This script is only ~500 lines (depending on how one counts), which is not bad considering it retrieves the logical backup file from (basically) anywhere, spins up a database, runs SQL queries against that database, reports on the results, error handles, exposes a nice CLI, and does all of this in a maintainable way that humans (and LLMs) can easily grok/modify as needed. A fair amount of those lines are simply type annotations, comments, and parameter passing.
Of course, the script itself doesn’t know that rclone is installed in the
way that a fully packaged Python application might be able to know
confidently. A simple guard early on the in CLI’s execution as follows can
generally make sure expectations are met.
import shutil
if not shutil.which("rclone"):
raise FileNotFoundError("Rclone _must_ be installed to run this script")
Parallelizing Python With xargs
I manage a fair amount of parquet files and hive-partitioned parquet datasets at work and in my personal life.
Sometimes I need ‘bulk’ modifications of these datasets. For example, maybe I need to sort each file, or change the schema by casting some column(s) to some data type, or add a column to each file. I might write a Python script that can operate on one or more files and do the transformation so I have the option to manage parallelism within Python or outside of Python. I have done something like the following on many occasions.
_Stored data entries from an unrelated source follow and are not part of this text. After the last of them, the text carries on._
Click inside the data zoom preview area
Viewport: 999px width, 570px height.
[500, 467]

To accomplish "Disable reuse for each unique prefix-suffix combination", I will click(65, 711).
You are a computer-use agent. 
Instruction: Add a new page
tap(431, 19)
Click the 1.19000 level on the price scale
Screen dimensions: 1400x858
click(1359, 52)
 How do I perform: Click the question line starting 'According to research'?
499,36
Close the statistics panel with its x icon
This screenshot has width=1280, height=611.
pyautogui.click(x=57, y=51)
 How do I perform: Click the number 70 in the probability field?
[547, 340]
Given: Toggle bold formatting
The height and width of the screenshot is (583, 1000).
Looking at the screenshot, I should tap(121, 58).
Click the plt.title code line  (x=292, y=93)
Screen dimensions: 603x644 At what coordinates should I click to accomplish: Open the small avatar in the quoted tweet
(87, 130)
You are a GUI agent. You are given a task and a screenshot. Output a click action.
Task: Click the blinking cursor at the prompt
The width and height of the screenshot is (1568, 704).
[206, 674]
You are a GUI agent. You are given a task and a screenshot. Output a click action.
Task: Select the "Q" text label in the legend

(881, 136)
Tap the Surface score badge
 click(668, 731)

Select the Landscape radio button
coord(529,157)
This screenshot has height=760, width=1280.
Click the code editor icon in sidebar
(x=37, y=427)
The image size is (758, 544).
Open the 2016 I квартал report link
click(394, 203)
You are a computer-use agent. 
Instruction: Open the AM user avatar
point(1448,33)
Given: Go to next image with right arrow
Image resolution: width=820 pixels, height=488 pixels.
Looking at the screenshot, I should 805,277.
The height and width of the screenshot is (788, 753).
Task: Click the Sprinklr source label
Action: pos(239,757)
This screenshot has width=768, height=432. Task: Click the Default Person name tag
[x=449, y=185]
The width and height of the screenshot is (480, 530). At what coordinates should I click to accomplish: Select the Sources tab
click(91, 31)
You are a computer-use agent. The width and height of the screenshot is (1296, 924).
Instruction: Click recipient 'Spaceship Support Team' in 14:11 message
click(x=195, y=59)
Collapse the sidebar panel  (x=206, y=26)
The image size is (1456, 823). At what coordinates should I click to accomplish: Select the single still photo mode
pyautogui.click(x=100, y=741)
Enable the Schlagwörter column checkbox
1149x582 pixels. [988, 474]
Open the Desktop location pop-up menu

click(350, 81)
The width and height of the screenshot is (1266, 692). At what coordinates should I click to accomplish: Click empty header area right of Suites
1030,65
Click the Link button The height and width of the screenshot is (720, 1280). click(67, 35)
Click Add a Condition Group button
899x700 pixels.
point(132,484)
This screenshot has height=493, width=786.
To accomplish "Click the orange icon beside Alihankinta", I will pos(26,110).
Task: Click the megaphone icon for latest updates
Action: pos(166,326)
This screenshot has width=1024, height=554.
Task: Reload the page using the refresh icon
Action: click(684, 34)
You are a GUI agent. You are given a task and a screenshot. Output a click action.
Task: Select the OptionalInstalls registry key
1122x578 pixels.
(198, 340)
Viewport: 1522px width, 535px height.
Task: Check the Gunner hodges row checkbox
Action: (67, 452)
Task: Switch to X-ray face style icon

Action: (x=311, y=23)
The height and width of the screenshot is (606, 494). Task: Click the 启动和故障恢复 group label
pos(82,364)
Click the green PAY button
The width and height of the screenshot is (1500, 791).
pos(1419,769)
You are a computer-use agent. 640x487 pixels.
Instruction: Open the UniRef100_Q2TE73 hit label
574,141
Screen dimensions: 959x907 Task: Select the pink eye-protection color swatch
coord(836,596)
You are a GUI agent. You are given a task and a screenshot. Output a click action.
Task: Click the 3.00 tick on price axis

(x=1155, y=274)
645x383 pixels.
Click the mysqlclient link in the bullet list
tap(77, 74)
find /path/to/parquet/dataset -print0 -type f -name '*.parquet' \
xargs -0 -I{} -P8 sh -c \
'python3 my_parquet_transformation_script.py -o /path/to/parquet/dataset {}'
Command explanation
The -print0 means to separate filenames with a “null terminator” which is a
character that never appears in file names so that we can safely split on
that in xargs while never worrying about “what if the filenames have a
newline or some other weird character.” The -0 part in the xargs means
to accept inputs from stdin delimited by null terminators.
So the find part means “find all of the files (as opposed to directories
or symlinks) in
/path/to/parquet/dataset that end with .parquet and stream them as they
are found to stdout delimited by a null terminator.”
In the xargs, -P8 means to multiplex stdin to 8 workers so 8 commands
can process at once. I might modify 8 depending on the memory requirements
of the Python script and how much parallelism I can get while processing
each file. -I{} means that {} in the Python script invocation will be
replaced with the null-terminator-delimited input segment from stdin.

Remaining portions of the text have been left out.